● Reading text
I'm using postgres schemas in my Rails app so there's no clear way to query across all companies (for our own analytics). I'd like to implement each method that iterates over all the companies and switches the postgres schema appropriately.

I'd like to be able to call:

Company.each do |company|
  # do something in the context of each company
end

but I'd also like to get some of the other Enumerable methods like collect in this example of getting all managers across all companies:

Company.collect do |company|
  Users.managers
end

Currently I have this which works well

class Company < ActiveRecord::Base
  # ...

  def self.each(&block)
    Company.all.each do |company|
      if Schemas.include? company.subdomain
        # this changes to that company's schema so all queries are scoped
        Apartment::Database.switch company.subdomain

        yield company if block_given?
      end
    end
  end

but how do I get the Enumerable mixin at the class-level not the instance level.

i.e., when include Enumerable is in the class, Enumerable methods get called like

company = Company.new
# which might iterate over the contents (users?) in a company
company.collect {|u| u} 

but I want to call

# iterate over all companies and collect the managers
Company.collect {|c| User.managers} 

and have it use

 Company.each

I feel like the answer is obvious but my meta-programming foo is weak this morning.

● Entries supplied

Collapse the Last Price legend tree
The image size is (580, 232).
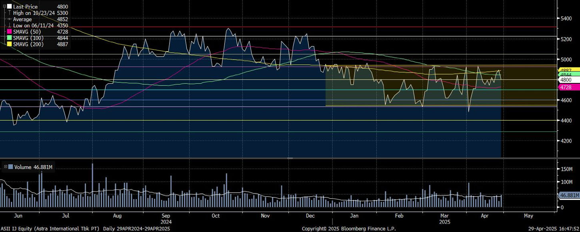coord(4,7)
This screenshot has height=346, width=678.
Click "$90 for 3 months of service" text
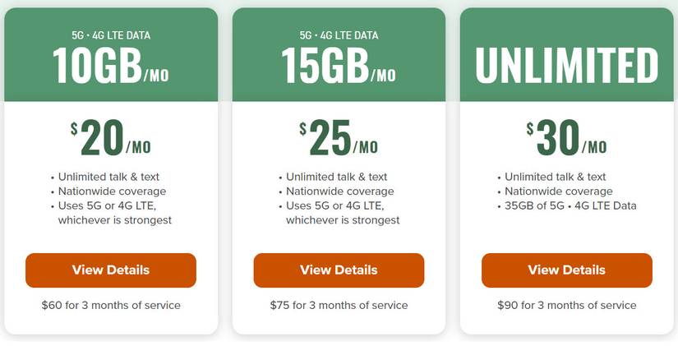pyautogui.click(x=566, y=306)
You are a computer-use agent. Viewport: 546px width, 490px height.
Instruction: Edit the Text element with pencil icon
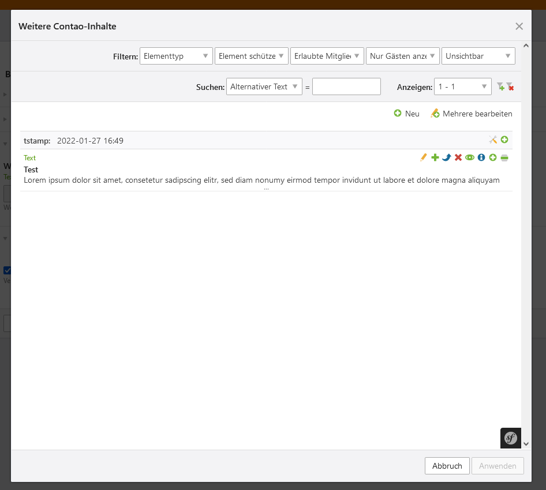coord(424,157)
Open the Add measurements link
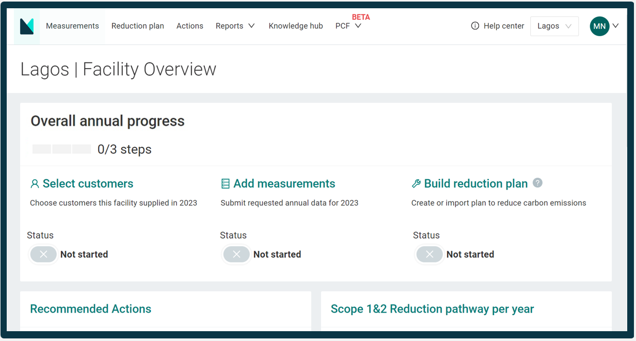The height and width of the screenshot is (341, 636). [x=284, y=184]
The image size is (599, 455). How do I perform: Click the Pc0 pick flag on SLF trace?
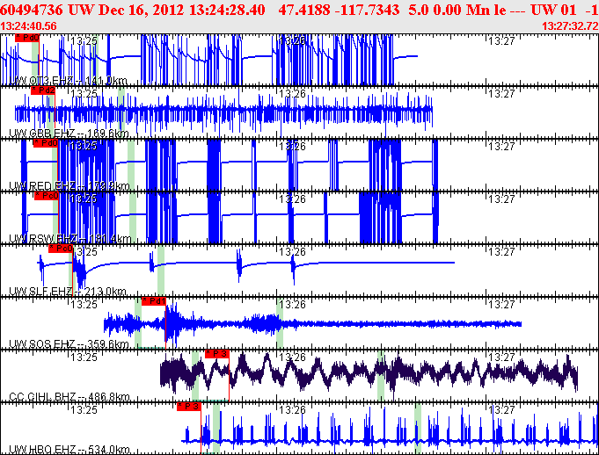[60, 249]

● Tasks and exercises
[A] Summarize the Rails schema question above in two sentences.
[B] For each statement, answer yes or no according to the Rails schema question, and quote the words from it that decide the answer.
(i) The existing Company.each method yields a company only when Schemas includes that company's subdomain.
(ii) The author says the current implementation of Company.each does not work.
(iii) The author wants Enumerable methods at the instance level rather than the class level.
[C] Continue the Rails schema question from its final sentence.

● Answer set
[A] The author uses Postgres schemas in a Rails app and has written a class method, Company.each, that iterates over all companies and switches to each company's schema before yielding it. The author wants class-level Enumerable methods such as collect that use Company.each, because including Enumerable in the class only provides them at the instance level.

[B]
(i) Yes: "if Schemas.include? company.subdomain"
(ii) No: "Currently I have this which works well"
(iii) No: "how do I get the Enumerable mixin at the class-level not the instance level"

[C]
like image 898
ideasasylum Avatar asked Jul 09 '14 10:07

ideasasylum


1 Answers

You can use include from within class << self:

class Foo

  class << self
    include Enumerable
  end

  def self.each
    yield 1
    yield 2
    yield 3
  end
end

Foo.map { |x| x * 2 } # => [2, 4, 6]

This pattern is used in Ruby's Prime class. Writing include to include a module looks cleaner to me, but you can probably use extend as well (see Uri Agassi's answer).

There would be a difference if the included module relied on the included callback (Enumerable doesn't):

module M
  def self.included(other)
    puts "included in #{other}"
  end
end

class Foo
  class << self
    include M
  end
end
#=> "included in #<Class:Foo>"

class Bar
  extend M
end
#=> nothing

As noted by Зелёный you could define each right within the block: (and without using self)

class Foo
  class << self
    include Enumerable

    def each
      # ...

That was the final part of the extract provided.